(Dataset excerpt)
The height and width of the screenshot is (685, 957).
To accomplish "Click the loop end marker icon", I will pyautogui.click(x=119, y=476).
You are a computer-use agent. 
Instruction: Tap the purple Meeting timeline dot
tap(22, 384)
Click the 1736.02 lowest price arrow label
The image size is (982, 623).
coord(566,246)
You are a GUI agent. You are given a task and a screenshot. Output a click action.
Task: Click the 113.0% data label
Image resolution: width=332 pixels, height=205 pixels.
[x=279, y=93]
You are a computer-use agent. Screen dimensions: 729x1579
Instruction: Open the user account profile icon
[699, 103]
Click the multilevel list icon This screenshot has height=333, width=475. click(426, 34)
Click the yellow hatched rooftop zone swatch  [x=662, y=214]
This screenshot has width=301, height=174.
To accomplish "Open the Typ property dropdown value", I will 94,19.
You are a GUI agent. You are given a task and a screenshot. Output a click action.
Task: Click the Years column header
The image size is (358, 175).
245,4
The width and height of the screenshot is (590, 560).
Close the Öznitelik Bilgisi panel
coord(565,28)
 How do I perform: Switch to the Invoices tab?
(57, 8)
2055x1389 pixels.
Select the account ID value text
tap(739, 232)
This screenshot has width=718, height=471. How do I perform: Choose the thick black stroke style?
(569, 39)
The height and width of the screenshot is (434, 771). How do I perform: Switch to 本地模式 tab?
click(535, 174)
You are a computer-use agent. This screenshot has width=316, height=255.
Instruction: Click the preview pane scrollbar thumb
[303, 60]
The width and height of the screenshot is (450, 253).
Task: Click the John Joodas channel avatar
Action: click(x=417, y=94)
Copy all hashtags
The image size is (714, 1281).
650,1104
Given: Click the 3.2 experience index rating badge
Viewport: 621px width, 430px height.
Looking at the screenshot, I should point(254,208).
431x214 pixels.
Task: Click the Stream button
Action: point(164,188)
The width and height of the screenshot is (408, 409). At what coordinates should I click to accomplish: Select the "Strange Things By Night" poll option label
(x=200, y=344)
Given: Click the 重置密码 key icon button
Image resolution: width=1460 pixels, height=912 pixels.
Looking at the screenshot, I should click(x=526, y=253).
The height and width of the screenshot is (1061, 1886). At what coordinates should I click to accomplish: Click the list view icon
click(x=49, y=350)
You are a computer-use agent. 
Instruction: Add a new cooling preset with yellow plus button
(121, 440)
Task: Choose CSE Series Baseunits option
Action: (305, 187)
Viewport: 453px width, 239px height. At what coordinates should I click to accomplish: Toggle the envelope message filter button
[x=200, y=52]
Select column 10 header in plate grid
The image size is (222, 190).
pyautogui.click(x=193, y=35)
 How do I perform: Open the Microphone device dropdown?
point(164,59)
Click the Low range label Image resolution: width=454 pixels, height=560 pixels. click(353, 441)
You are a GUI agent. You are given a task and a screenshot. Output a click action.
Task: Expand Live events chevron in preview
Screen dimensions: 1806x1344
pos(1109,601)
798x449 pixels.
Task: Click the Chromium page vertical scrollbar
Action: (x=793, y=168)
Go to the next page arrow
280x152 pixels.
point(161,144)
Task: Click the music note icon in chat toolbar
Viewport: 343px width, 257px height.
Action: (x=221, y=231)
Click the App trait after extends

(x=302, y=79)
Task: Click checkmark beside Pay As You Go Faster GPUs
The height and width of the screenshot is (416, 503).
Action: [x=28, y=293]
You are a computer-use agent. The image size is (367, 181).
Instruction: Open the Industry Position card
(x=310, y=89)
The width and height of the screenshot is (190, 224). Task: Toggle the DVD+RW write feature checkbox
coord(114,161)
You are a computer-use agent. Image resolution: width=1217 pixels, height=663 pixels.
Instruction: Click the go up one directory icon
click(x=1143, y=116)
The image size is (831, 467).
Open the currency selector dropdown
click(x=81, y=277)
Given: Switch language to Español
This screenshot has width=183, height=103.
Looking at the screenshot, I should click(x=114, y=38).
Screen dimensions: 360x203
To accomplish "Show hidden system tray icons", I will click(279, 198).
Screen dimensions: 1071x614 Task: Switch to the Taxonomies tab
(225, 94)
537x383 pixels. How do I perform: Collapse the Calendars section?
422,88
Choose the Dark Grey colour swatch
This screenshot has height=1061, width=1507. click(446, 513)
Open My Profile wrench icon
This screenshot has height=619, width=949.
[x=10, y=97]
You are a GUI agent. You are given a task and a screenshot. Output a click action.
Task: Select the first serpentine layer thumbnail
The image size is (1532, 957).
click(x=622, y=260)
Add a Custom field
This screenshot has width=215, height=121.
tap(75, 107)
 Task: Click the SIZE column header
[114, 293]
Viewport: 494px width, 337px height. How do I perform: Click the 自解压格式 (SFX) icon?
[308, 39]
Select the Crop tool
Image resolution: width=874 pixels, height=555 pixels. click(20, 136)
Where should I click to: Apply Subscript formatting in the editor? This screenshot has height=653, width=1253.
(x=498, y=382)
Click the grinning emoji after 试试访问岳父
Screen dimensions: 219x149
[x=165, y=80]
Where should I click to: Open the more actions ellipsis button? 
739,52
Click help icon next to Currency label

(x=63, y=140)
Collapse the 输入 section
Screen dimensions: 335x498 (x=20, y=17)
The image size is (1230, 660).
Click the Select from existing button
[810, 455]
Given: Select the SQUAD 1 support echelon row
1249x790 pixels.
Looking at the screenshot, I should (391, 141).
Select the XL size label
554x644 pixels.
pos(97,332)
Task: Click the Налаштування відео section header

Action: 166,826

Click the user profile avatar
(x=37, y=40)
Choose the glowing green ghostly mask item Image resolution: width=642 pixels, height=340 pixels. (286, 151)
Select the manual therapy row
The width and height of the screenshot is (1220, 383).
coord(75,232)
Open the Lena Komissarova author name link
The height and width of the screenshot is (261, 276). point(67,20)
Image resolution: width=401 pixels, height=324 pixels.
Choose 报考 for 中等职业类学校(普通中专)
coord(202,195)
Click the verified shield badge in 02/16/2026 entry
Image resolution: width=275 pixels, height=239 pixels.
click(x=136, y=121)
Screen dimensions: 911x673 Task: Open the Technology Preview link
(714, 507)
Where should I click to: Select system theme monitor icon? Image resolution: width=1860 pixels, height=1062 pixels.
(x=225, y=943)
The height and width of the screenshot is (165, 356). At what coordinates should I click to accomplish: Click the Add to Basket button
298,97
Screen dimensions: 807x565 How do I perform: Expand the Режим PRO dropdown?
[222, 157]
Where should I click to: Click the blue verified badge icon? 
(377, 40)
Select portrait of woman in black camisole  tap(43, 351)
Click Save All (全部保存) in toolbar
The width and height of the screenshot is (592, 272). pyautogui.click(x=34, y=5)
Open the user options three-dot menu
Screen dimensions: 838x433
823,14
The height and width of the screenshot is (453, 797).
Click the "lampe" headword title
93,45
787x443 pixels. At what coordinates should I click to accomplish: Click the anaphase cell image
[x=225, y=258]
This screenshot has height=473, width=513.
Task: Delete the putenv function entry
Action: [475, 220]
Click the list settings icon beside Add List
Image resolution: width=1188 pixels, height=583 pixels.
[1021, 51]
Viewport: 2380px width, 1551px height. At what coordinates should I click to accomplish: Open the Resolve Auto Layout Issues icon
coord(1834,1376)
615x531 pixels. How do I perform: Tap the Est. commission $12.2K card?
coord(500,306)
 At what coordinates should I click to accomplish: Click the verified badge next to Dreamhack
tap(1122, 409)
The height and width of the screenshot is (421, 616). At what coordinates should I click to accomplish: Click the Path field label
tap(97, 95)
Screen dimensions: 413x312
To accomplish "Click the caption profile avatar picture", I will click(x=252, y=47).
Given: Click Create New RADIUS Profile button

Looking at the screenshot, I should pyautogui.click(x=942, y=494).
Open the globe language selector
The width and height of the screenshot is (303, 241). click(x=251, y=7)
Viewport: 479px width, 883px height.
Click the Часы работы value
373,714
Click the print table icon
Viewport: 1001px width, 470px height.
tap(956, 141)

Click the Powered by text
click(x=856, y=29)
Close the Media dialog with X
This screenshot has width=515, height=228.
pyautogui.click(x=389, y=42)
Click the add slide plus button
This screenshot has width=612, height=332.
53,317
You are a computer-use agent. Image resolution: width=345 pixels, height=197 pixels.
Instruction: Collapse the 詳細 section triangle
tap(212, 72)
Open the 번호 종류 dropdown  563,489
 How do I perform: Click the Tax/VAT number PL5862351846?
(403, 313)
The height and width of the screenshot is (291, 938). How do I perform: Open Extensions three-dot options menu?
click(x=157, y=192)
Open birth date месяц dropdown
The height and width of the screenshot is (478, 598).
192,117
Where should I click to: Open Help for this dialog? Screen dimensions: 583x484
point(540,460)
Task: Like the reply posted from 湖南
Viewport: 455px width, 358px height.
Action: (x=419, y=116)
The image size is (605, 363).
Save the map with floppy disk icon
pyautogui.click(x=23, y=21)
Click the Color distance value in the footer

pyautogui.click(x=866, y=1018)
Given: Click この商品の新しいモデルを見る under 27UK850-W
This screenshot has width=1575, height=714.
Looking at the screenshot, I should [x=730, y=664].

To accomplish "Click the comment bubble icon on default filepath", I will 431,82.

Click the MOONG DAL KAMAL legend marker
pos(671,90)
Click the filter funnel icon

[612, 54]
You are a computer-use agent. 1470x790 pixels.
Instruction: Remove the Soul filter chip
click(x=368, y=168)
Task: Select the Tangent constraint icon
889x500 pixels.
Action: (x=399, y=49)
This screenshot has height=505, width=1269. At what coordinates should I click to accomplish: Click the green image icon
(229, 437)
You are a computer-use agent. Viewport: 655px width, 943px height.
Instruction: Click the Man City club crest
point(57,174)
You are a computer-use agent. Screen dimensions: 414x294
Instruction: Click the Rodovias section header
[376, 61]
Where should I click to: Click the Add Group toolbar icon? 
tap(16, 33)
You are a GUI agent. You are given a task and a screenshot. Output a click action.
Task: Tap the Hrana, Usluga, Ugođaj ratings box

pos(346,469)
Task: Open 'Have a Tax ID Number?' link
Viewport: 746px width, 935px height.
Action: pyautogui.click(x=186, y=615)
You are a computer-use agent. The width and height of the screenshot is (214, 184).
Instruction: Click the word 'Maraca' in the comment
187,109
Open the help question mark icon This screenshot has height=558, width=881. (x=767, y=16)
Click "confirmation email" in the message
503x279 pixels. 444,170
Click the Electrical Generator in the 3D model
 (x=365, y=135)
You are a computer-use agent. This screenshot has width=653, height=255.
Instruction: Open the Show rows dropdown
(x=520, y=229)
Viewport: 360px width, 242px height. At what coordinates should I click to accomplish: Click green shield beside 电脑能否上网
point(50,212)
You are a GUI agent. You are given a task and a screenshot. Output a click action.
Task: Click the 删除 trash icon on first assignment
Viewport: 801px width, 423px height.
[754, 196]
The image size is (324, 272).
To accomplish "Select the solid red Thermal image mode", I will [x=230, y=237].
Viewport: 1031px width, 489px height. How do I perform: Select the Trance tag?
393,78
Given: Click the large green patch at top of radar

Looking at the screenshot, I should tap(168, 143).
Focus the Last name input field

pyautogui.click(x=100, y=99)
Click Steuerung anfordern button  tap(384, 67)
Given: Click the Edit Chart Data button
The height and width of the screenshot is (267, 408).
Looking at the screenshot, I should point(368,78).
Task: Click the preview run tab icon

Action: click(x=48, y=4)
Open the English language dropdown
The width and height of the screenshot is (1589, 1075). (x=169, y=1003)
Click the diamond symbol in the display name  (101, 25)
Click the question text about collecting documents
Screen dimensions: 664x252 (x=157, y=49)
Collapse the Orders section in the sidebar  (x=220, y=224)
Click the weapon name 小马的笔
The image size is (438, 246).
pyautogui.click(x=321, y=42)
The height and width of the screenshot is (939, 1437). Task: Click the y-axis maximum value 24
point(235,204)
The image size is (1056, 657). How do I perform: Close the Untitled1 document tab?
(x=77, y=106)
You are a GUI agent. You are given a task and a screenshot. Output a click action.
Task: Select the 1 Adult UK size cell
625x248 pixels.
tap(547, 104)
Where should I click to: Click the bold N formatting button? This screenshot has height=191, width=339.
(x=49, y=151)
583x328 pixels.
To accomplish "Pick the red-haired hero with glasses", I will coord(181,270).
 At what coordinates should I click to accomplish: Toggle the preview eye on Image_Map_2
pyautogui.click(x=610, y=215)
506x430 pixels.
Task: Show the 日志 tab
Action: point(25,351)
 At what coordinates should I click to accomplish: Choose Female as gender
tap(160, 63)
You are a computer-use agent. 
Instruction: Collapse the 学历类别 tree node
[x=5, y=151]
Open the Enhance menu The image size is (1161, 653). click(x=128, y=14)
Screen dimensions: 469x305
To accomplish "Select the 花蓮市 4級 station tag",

■ REQUIREMENT: Reproduce the lines from the one containing "787x443 pixels. At" through the one containing "point(540,460)", inclusive, substituting "selector" for "dropdown" and leaving everything else unchanged.

■ TASK OUTPUT:
787x443 pixels. At what coordinates should I click to accomplish: Click the anaphase cell image
[x=225, y=258]
This screenshot has height=473, width=513.
Task: Delete the putenv function entry
Action: [475, 220]
Click the list settings icon beside Add List
Image resolution: width=1188 pixels, height=583 pixels.
[1021, 51]
Viewport: 2380px width, 1551px height. At what coordinates should I click to accomplish: Open the Resolve Auto Layout Issues icon
coord(1834,1376)
615x531 pixels. How do I perform: Tap the Est. commission $12.2K card?
coord(500,306)
 At what coordinates should I click to accomplish: Click the verified badge next to Dreamhack
tap(1122, 409)
The height and width of the screenshot is (421, 616). At what coordinates should I click to accomplish: Click the Path field label
tap(97, 95)
Screen dimensions: 413x312
To accomplish "Click the caption profile avatar picture", I will click(x=252, y=47).
Given: Click Create New RADIUS Profile button

Looking at the screenshot, I should pyautogui.click(x=942, y=494).
Open the globe language selector
The width and height of the screenshot is (303, 241). click(x=251, y=7)
Viewport: 479px width, 883px height.
Click the Часы работы value
373,714
Click the print table icon
Viewport: 1001px width, 470px height.
tap(956, 141)

Click the Powered by text
click(x=856, y=29)
Close the Media dialog with X
This screenshot has width=515, height=228.
pyautogui.click(x=389, y=42)
Click the add slide plus button
This screenshot has width=612, height=332.
53,317
You are a computer-use agent. Image resolution: width=345 pixels, height=197 pixels.
Instruction: Collapse the 詳細 section triangle
tap(212, 72)
Open the 번호 종류 selector  563,489
 How do I perform: Click the Tax/VAT number PL5862351846?
(403, 313)
The height and width of the screenshot is (291, 938). How do I perform: Open Extensions three-dot options menu?
click(x=157, y=192)
Open birth date месяц selector
The height and width of the screenshot is (478, 598).
192,117
Where should I click to: Open Help for this dialog? Screen dimensions: 583x484
point(540,460)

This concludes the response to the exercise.